● PROBLEM
Only the number is wanted: how many lines below include "computer"?
((
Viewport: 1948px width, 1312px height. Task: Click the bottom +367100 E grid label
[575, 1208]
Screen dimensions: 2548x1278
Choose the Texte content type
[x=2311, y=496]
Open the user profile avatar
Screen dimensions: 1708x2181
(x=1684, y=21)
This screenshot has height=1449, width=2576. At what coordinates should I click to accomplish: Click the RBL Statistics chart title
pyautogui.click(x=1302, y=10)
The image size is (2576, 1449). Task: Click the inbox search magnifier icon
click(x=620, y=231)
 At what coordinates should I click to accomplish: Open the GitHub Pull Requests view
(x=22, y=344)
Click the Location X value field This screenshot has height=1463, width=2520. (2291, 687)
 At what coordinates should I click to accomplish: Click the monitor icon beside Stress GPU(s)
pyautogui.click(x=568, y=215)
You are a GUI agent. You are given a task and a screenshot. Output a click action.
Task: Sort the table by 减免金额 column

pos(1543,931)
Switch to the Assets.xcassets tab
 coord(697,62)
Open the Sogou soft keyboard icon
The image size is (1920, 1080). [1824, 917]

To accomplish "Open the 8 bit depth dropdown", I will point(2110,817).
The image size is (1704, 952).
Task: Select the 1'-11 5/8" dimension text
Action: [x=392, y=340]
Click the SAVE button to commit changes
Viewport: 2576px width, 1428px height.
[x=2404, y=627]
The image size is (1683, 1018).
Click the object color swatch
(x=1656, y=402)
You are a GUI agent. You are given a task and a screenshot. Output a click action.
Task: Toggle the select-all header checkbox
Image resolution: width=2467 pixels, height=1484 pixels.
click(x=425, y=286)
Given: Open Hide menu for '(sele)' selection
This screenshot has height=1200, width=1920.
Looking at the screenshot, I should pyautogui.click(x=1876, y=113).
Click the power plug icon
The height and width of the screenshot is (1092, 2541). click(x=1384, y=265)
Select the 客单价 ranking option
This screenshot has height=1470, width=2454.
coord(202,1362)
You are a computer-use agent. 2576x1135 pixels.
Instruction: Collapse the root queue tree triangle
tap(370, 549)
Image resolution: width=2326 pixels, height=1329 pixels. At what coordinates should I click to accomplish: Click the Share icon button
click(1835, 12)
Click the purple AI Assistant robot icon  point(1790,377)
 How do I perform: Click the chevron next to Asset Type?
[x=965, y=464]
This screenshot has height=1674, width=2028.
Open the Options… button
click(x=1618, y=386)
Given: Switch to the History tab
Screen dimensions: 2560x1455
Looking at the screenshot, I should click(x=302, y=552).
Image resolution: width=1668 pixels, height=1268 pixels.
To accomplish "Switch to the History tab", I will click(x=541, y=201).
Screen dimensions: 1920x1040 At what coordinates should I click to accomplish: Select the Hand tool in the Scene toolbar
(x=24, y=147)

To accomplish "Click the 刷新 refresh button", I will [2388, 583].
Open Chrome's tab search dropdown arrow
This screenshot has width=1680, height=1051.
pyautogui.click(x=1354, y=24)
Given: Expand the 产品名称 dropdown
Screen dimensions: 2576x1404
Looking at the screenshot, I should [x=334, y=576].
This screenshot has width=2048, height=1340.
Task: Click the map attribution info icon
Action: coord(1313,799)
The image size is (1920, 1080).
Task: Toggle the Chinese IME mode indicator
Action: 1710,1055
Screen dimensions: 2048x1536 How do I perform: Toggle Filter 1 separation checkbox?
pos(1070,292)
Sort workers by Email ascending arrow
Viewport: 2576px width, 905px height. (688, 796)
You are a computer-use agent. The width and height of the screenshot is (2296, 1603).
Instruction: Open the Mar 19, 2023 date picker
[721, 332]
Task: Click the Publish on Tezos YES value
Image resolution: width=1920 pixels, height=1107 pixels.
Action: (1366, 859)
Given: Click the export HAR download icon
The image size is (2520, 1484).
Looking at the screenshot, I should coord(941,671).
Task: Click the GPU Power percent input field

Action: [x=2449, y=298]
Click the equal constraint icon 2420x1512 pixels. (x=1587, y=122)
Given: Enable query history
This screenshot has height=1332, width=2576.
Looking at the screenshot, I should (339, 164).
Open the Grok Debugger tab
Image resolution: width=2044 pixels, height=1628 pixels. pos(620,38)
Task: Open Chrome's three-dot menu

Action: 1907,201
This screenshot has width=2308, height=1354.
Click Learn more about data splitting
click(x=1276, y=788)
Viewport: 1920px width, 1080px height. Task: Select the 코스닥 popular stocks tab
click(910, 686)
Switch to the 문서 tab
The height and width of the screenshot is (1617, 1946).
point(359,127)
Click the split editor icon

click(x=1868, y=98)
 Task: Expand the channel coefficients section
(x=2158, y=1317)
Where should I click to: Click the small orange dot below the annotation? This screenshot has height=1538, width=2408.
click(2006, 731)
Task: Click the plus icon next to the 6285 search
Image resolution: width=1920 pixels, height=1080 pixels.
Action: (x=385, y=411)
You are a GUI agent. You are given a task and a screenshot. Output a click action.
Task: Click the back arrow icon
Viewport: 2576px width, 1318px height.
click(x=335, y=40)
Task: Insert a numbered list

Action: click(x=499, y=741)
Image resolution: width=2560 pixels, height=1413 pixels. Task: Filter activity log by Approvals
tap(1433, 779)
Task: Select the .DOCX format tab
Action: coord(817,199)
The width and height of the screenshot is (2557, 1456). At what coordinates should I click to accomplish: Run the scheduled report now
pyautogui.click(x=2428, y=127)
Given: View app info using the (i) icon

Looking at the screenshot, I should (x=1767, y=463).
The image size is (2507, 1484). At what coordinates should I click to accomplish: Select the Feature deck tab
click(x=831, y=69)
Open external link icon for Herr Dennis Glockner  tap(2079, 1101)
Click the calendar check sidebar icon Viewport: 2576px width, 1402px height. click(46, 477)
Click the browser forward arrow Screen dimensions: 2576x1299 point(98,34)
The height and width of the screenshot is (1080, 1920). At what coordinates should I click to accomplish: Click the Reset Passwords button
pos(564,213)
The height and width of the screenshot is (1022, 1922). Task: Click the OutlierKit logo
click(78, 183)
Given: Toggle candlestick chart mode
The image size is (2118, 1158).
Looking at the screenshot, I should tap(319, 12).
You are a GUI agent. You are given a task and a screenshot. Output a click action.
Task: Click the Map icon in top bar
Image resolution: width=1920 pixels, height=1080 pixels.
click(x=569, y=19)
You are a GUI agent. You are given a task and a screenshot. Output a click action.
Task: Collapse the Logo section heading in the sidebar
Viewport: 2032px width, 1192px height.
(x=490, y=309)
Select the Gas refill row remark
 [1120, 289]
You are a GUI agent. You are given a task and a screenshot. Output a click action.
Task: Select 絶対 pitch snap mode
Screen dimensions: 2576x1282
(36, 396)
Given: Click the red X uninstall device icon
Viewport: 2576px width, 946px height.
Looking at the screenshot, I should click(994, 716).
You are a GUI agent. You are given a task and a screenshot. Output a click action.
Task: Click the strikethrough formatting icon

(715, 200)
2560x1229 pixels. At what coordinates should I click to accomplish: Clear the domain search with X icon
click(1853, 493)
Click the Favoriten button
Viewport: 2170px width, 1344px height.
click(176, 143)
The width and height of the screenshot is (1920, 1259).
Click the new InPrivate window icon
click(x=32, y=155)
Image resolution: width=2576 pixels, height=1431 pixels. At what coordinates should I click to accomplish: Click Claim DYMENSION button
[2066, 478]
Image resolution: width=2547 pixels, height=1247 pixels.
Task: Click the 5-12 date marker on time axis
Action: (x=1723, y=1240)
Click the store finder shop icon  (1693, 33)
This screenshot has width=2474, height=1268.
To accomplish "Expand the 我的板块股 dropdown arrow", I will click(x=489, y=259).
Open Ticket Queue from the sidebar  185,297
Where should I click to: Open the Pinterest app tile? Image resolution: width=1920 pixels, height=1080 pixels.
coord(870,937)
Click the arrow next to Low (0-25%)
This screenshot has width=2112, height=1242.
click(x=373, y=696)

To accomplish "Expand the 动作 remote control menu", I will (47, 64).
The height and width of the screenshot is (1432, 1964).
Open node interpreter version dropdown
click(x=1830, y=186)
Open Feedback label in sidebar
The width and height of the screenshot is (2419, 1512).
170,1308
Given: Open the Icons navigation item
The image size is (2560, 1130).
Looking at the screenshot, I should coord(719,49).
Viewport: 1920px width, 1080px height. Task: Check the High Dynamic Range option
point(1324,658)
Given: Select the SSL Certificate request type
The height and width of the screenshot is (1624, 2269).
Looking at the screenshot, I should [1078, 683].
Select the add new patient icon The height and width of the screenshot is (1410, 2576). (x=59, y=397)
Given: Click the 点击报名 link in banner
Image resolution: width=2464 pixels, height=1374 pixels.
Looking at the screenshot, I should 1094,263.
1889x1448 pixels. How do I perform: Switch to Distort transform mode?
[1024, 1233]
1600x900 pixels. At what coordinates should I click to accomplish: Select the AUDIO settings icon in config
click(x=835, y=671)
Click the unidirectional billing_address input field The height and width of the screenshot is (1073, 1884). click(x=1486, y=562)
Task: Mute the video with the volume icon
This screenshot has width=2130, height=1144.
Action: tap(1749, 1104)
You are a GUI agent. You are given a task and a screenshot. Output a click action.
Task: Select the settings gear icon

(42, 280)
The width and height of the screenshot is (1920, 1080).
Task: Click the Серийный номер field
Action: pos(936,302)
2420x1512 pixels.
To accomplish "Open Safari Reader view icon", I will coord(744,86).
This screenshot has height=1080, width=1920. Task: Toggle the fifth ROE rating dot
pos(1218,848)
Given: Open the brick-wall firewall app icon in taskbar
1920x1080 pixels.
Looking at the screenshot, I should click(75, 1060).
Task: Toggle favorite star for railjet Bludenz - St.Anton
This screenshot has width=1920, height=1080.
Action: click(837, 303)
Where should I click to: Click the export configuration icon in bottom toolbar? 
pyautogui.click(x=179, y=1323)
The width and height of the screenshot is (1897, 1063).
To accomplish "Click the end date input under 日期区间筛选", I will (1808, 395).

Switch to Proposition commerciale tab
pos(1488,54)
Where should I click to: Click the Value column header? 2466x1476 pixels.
))
● SOLUTION FOR THIS TASK
2